How to learn Exploratory Analysis for Data Analyst for free

Why Exploratory Analysis matters for Data Analysts

Exploratory Data Analysis (EDA) is how Data Analysts quickly understand new data, uncover patterns, and spot issues before modeling or decision-making. Strong EDA lets you: find data quality problems early, summarize performance clearly, segment users to reveal differences, identify relationships for feature ideas, and generate testable hypotheses. In a business setting, EDA turns raw tables into insights for product, marketing, and operations.

Who this is for

Aspiring and working Data Analysts who want a reliable, repeatable approach to understanding datasets fast.
Professionals transitioning from business roles who need to communicate data findings clearly.
Students preparing for analytics interviews and case challenges.

Prerequisites

Basic SQL (SELECT, WHERE, GROUP BY, ORDER BY).
Comfort with spreadsheets or Python (pandas) for summaries and charts.
Basic statistics: mean, median, percentiles, variance, correlation.

Quick refresher: core stats you’ll use

Center: mean, median
Spread: standard deviation, IQR
Shape: skew, outliers
Relationships: correlation (Pearson/Spearman)

Learning path

Set goals and questions: define who/what/when/why before touching data.
Audit the data: row counts, date ranges, missing values, duplicates, key uniqueness.
Profile distributions: numeric and categorical summaries; identify skew and outliers.
Segment and compare: by channel, cohort, plan, region, device.
Explore relationships: correlations, pairwise plots, simple aggregations.
Behavioral flows: funnels and cohorts to understand conversion and retention.
Generate hypotheses: write crisp, testable statements with expected direction.
Report findings: concise narrative, visuals, assumptions, and next actions.

Milestone checklist

I can compute robust summaries (median, IQR) and explain skew.
I can segment metrics and interpret differences with context.
I can spot and handle outliers without losing signal.
I can explain correlation vs. causation and avoid traps.
I can build a clear EDA report with recommendations.

Worked examples

1) Distribution profiling (SQL)

Goal: Understand order_value distribution and spot outliers.

-- Bucket order values into ranges to see shape quickly
WITH b AS (
  SELECT
    CASE
      WHEN order_value < 10 THEN '0-10'
      WHEN order_value < 50 THEN '10-50'
      WHEN order_value < 100 THEN '50-100'
      ELSE '100+'
    END AS bucket
  FROM orders
  WHERE order_date >= DATE '2024-01-01'
)
SELECT bucket, COUNT(*) AS n, ROUND(100.0*COUNT(*)/SUM(COUNT(*)) OVER(), 1) AS pct
FROM b
GROUP BY bucket
ORDER BY CASE bucket WHEN '0-10' THEN 1 WHEN '10-50' THEN 2 WHEN '50-100' THEN 3 ELSE 4 END;

Interpretation tips: Large 100+ share suggests heavy-tails.
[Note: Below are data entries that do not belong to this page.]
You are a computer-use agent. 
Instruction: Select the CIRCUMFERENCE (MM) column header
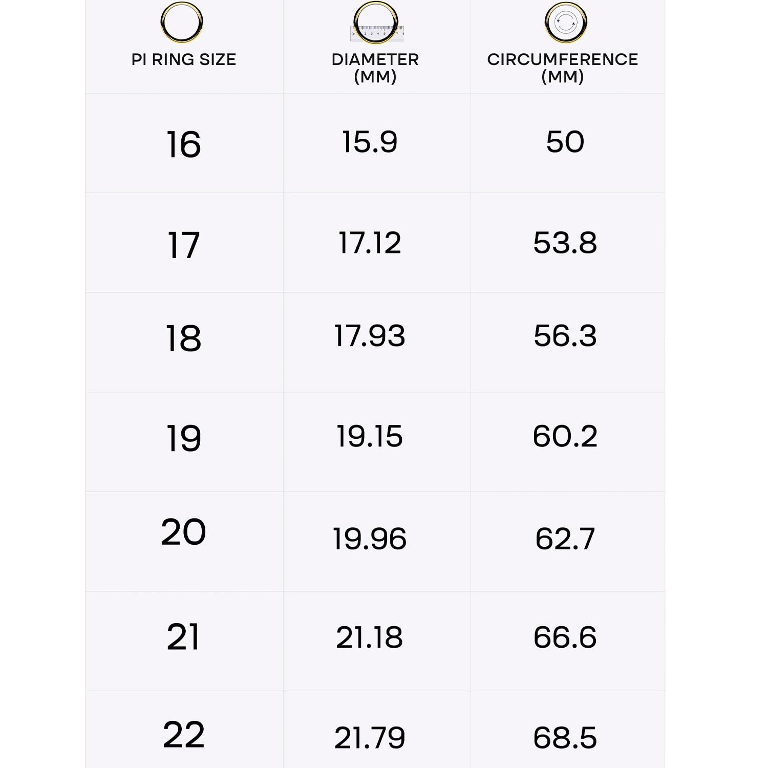[562, 68]
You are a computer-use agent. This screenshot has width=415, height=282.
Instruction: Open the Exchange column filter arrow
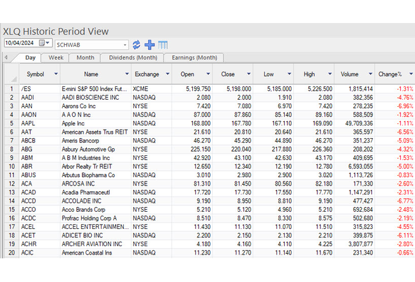(x=167, y=74)
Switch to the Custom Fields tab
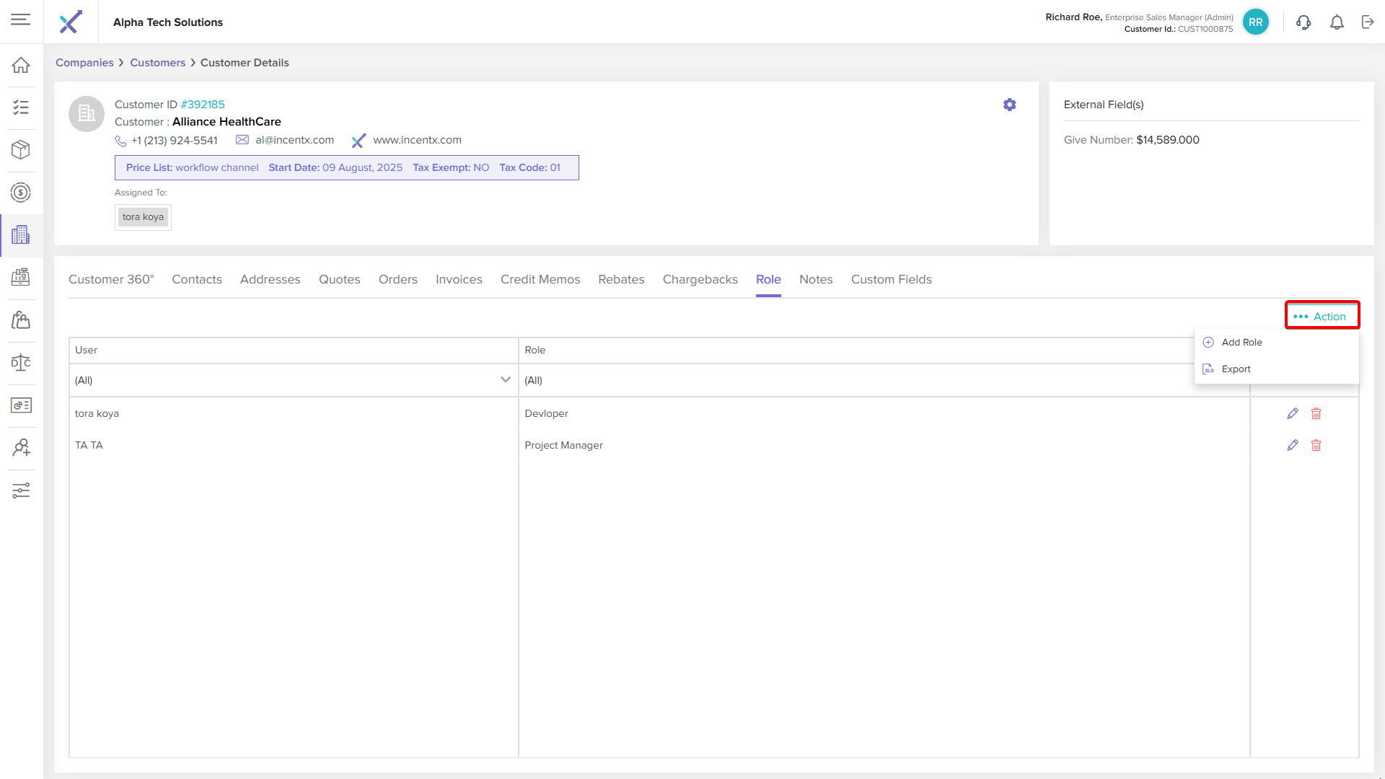The width and height of the screenshot is (1385, 779). coord(891,279)
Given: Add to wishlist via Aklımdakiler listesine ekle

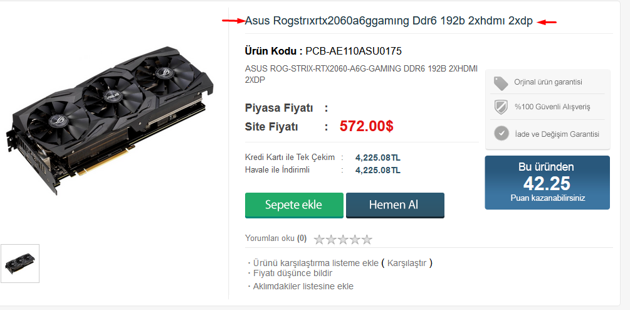Looking at the screenshot, I should click(303, 286).
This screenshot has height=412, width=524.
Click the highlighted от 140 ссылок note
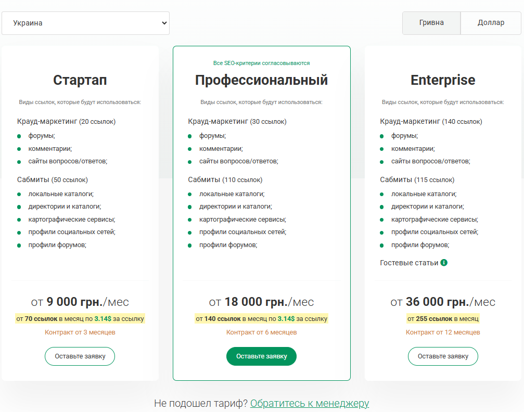261,318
Consider log-transform or robust stats.

2) Summary table with segments (SQL)

Goal: Compare metrics by acquisition_channel.

SELECT acquisition_channel,
       COUNT(*) AS users,
       AVG(first_order_value) AS avg_first_order,
       PERCENTILE_CONT(0.5) WITHIN GROUP (ORDER BY first_order_value) AS median_first_order
FROM users
GROUP BY acquisition_channel
ORDER BY users DESC;

If your SQL dialect lacks PERCENTILE_CONT, compute median in Python after extracting grouped data.

3) Correlation matrix and pair check (Python/pandas)

import pandas as pd
# df includes numerical columns: sessions, orders, revenue, days_active
corr = df[["sessions","orders","revenue","days_active"]].corr(method="pearson")
print(corr.round(2))

# Quick pair check to avoid spurious correlation due to size
size = df["sessions"]
rate = (df["orders"] / df["sessions"]).fillna(0)
print("corr(sessions, orders)=", size.corr(df["orders"]).round(2))
print("corr(sessions, conversion_rate)=", size.corr(rate).round(2))

Interpretation: A high sessions-orders correlation may just reflect scale. Check rate metrics too.

4) Outlier detection with IQR (Python/pandas)

import numpy as np
q1 = df["order_value"].quantile(0.25)
q3 = df["order_value"].quantile(0.75)
iqr = q3 - q1
lower = q1 - 1.5*iqr
upper = q3 + 1.5*iqr
outliers = df[(df["order_value"] < lower) | (df["order_value"] > upper)]
print(len(outliers), "outliers")

Action: Investigate top outliers for data errors vs. legitimate big orders before trimming or winsorizing.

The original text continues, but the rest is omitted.